Evaluation of the microstructures, strengthening mechanisms and corrosion behaviors of TiB2 powder added to Ti–8Ta–6Ni alloys through the vacuum sintering process

Abstract In the research, four different powders are mixed and used to produce Ti–8Ta–6Ni-xTiB2 (x = 1, 3 and 5 mass%) alloys in three different proportions: Ti–8Ta–6Ni–1TiB2, Ti–8Ta–6Ni–3TiB2 and Ti–8Ta–6Ni–5TiB2. Moreover, the Ti–8Ta–6Ni-xTiB2 alloys simultaneously undergo a vacuum sintering process at temperatures of 1250, 1275 and 1300 °C, respectively. The experimental results indicated that when 3 mass% TiB2 was added to the Ti–8Ta–6Ni alloys, the specimen possessed optimal mechanical properties after sintering at 1275 °C for 1 h. The relative density reached 99.06%, hardness was enhanced to 68.18 HRA and transverse rupture strength (TRS) increased to 1454.64 MPa, respectively.
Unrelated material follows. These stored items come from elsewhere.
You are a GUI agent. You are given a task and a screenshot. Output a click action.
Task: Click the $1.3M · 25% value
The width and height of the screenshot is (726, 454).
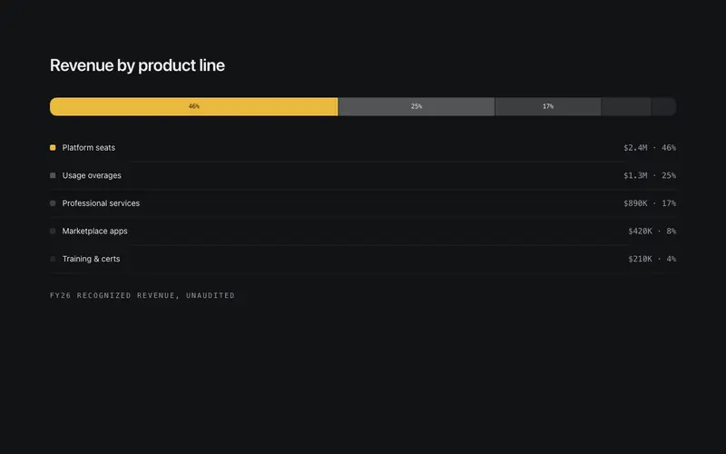click(650, 175)
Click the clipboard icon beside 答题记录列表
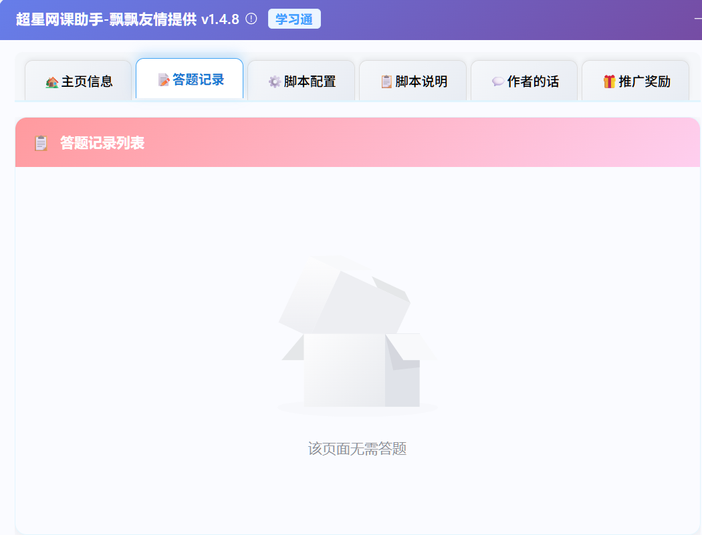 [x=39, y=142]
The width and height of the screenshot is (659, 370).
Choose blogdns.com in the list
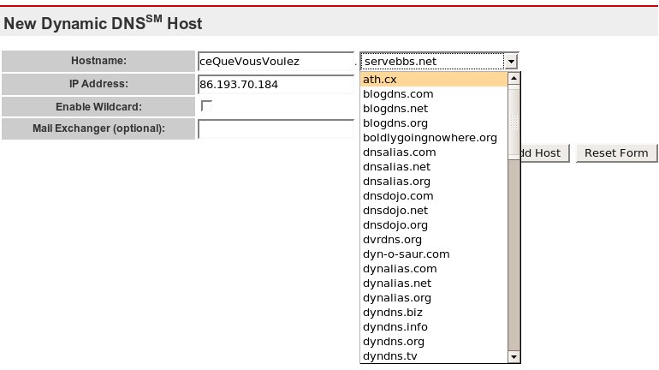pos(433,94)
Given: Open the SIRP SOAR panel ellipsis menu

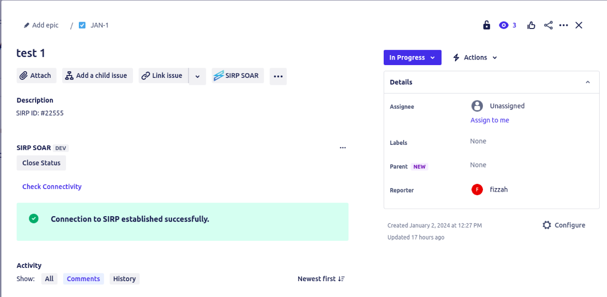Looking at the screenshot, I should click(343, 148).
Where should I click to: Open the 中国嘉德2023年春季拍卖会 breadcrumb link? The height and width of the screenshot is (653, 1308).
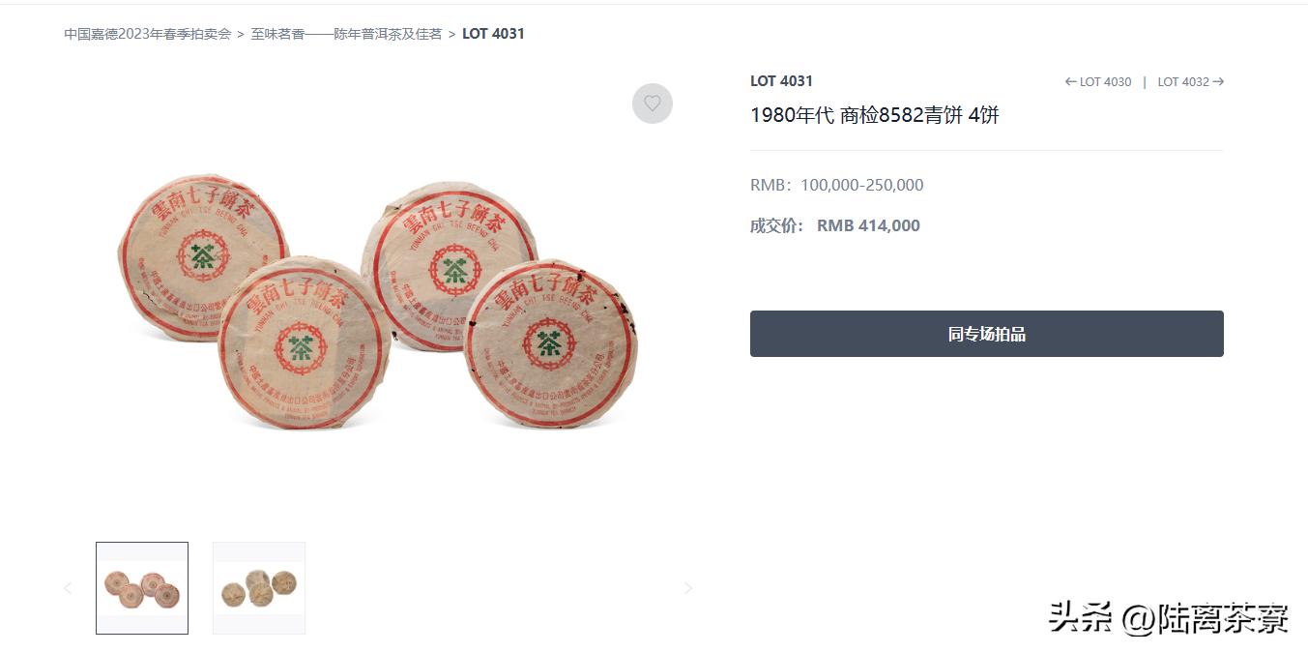(x=148, y=34)
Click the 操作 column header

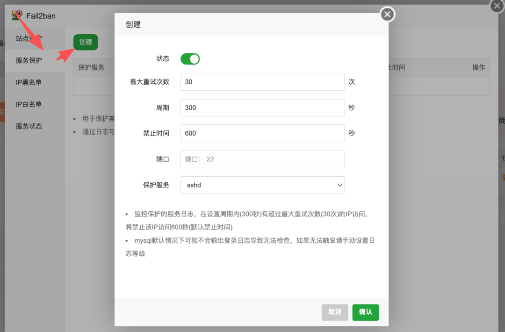[479, 67]
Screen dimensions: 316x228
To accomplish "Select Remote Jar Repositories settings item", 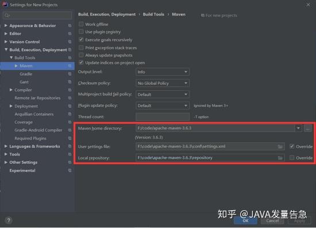I will (x=37, y=98).
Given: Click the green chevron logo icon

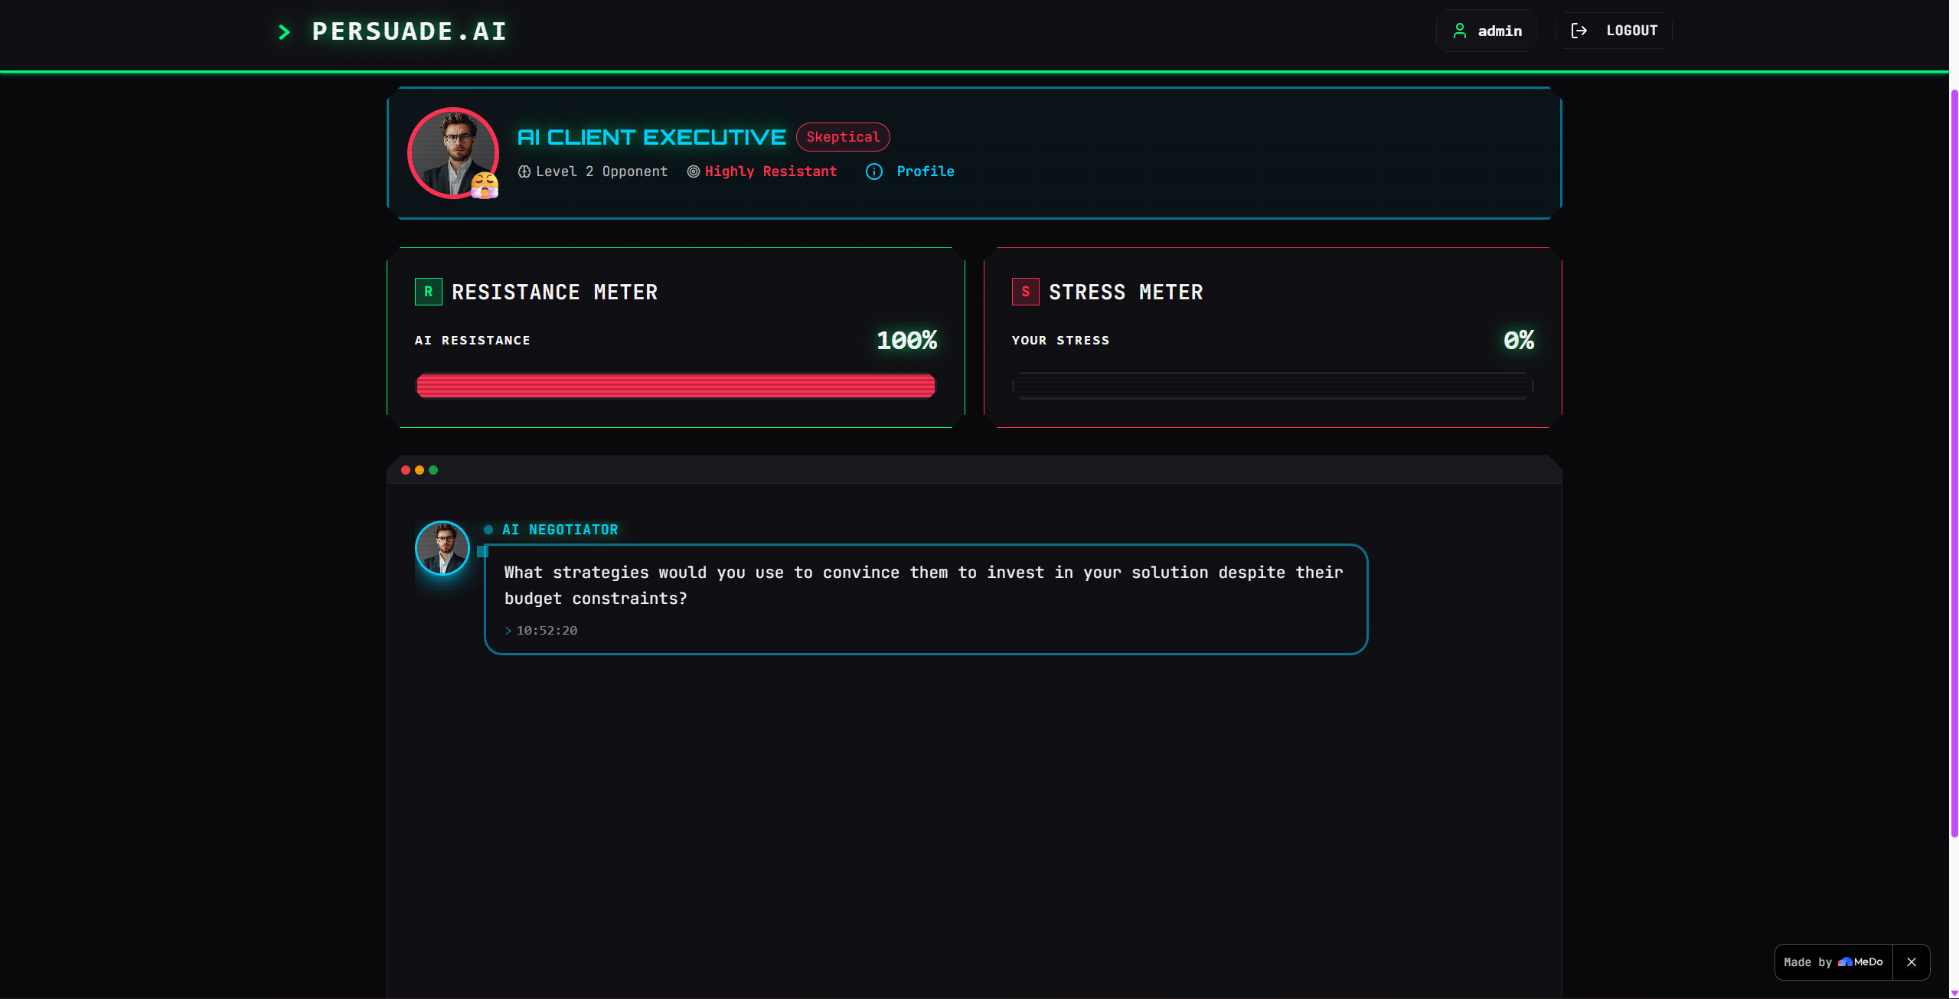Looking at the screenshot, I should pos(285,32).
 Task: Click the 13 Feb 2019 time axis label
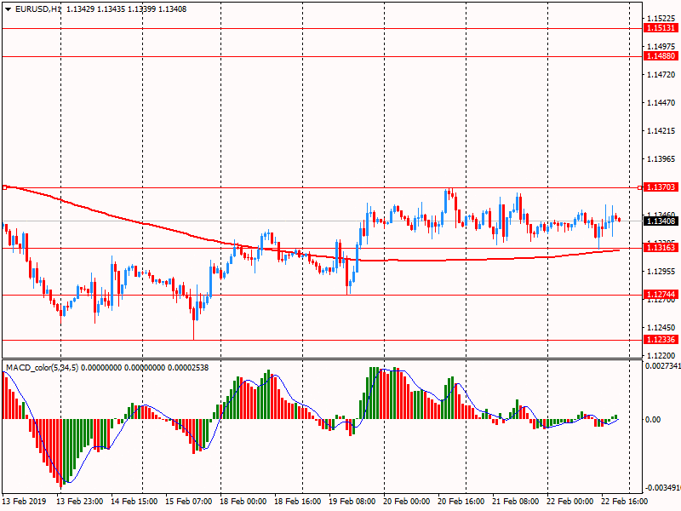coord(26,502)
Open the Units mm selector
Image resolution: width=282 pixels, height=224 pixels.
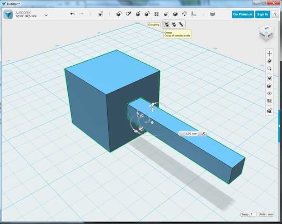click(x=267, y=214)
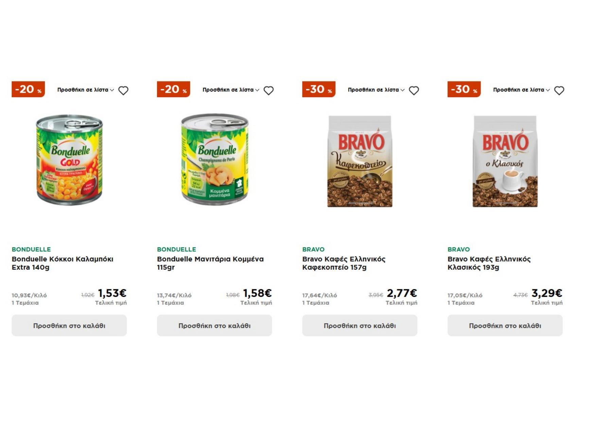Add Bravo Καφεκοπτείο coffee to favorites heart

[x=414, y=91]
Meanwhile, the optimal sintered-alloys have the lowest corrosion current (Icorr = 6.42 × 10−6 A cm−2) and highest polarization resistance (RP = 6.81 × 103 Ω cm2) in 1 N H2SO4 solutions. The EBSD results showed that the boron atoms of the TiB2 powders produced an in situ reaction with titanium. Moreover, the orthorhombic TiB structure was uniformly dispersed in the titanium matrix, which was advantageous to the mechanical properties. The microstructure evolution of vacuum sintering Ti–8Ta–6Ni-xTiB2 alloys reveals that the main strengthening mechanisms include dispersion strengthening, solid-solution strengthening and precipitation hardening.